ACT: What are some of the unique challenges facing oncology trials today?
Buyse: Well, I think there are many challenges, but one of them is the fact that when we do a randomized clinical trial in oncology, we collect a lot of data, and then at the end of the trial we analyze a primary endpoint, a so called designated primary endpoint, and the fate of the trial completely depends on whether this primary endpoint shows a treatment benefit or doesn’t. And sometimes there is a treatment benefit, but it just fails to be statistically significant, in which case the trial is considered to be negative, and the rest of the data serves no useful purpose. Now, in many cases, that is a problem, because some other endpoints actually show a benefit of the new treatment, but then these endpoints are not analyzed, and even if they are analyzed, it’s descriptive, and it’s not considered to be statistically significant because the primary endpoint failed. So that is a big problem, I think, because first of all, we may miss good drugs by doing this. Secondly, patients are asked to go through a lot of examinations—a lot of lab tests, and a lot of exams—and then the data of all these exams eventually may not be used or useful. In that case, of course, it’s been a huge waste of time. And so I think we have done a pretty bad job, if we look at the totality of clinical trials that have been conducted—not so much in missing really effective drugs—but in missing drugs that had some benefits, but also perhaps not as much as we thought, or perhaps some harms as well as benefits, so I think what we need is a much more powerful approach, or a more sensitive approach. To use the statistical word, for statistical sensitivity, means that if there is a true treatment effect, you’re going to see it with high probability and I think the trials that we’ve done in the past, for many of them, lacked that sensitivity, and therefore perhaps resulted in not approving drugs that would have worked.

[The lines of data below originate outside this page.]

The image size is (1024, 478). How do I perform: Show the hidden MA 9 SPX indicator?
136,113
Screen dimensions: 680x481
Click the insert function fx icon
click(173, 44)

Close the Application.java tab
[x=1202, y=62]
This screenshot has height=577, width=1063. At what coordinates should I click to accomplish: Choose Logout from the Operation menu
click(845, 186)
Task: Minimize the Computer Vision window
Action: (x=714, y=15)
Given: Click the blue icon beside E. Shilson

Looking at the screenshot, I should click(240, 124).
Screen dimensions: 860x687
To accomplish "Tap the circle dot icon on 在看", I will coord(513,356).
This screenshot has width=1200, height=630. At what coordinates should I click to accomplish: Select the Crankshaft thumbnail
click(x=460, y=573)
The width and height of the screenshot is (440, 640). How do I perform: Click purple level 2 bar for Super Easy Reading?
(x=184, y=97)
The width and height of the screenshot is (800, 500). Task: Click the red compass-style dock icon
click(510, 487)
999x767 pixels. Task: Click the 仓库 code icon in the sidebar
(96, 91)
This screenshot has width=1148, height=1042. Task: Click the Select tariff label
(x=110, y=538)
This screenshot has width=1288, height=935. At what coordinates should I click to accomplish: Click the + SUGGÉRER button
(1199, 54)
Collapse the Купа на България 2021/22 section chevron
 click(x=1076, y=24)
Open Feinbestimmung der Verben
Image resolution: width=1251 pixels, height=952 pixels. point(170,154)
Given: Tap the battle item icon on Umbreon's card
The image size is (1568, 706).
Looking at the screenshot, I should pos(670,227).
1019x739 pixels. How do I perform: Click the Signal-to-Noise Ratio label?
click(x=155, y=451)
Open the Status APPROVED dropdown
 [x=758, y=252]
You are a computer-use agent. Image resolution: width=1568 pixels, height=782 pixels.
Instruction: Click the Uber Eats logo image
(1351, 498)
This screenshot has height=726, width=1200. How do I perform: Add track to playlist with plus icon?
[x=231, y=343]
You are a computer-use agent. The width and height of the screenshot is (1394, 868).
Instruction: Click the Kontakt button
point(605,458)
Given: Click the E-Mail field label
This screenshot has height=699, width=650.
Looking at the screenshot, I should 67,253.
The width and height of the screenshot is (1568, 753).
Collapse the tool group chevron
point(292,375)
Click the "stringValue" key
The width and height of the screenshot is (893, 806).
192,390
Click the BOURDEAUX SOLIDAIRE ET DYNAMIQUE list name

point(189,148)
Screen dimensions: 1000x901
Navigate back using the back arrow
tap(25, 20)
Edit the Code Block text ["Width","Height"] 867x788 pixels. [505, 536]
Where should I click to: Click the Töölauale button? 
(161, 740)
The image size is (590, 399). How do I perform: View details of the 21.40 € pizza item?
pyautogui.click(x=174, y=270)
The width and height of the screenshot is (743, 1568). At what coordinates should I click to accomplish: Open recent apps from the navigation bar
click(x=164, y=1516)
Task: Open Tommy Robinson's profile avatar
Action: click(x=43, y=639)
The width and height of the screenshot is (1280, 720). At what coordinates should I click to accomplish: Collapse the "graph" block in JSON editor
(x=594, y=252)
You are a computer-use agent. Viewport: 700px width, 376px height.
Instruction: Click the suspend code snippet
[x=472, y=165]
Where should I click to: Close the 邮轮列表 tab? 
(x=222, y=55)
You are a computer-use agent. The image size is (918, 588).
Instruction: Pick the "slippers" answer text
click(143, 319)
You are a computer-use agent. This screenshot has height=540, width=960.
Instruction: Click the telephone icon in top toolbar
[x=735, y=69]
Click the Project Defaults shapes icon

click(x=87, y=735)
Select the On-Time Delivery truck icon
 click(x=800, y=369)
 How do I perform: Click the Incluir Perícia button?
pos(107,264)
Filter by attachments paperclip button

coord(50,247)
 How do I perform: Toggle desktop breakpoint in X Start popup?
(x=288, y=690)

I think it’s fair to say that when we collect a lot of data, we have to analyze the data, and we have to look at the totality of the evidence in favor or against the treatment before we make a decision. And so the method that we have implemented at One2Treat, and that we continue to develop, is a method that allows us to include more than one outcome or endpoint in our analysis. So instead of focusing entirely on a single endpoint, we try to now think of the endpoints that are relevant for patients, that are important, that are clinically the sorts of events that patients will worry about or will be concerned about, and then build the trial around these patient-centric clinical endpoints, rather than focusing on one traditional endpoint that has always been used. And so it’s a complete change in paradigm. We want to move away from a sort of very focused, very narrow-sided view of the trial as having a single endpoint of interest, to a much more holistic view, much more patient relevant view of the trial, where in fact, all the clinically relevant endpoints or outcomes are taken into consideration simultaneously. That’s the basic idea behind the methodology that we have adopted.
Coppe: Last part as Marc was mentioning, most of the of the clinical trials in oncology were focusing on proving that the efficacy was better or superior than any kind of other already commercialized products. And from time to time, you may just want to demonstrate that your new innovative drug that you want to bring to markets is as efficient as another drug, but maybe also related to less toxicities, less secondary effects. And of course, that’s directly related to quality of life, and that’s not always easy. So in the past, the way this has been managed was also to run what we call non-inferiority trials where these are typically long-lasting clinical trials where you need to recruit a lot of patients to demonstrate this kind of non-inferiority, and that’s not always the nice way to, I would say, motivate both conditions and patients to take part in this kind of clinical research, right? So again, trying to make sure you can involve—as Marc was mentioning—multiple patient relevant outcomes in the clinical trial design may help you consider both efficacy and safety outcomes in your primary endpoint within one single metric, and this helps you avoid those challenging non-inferiority trials. And that’s better for patients, that’s better for clinicians, and for pharma sponsors, and ultimately from an overall standpoint, bringing efficient drugs to market in a faster way.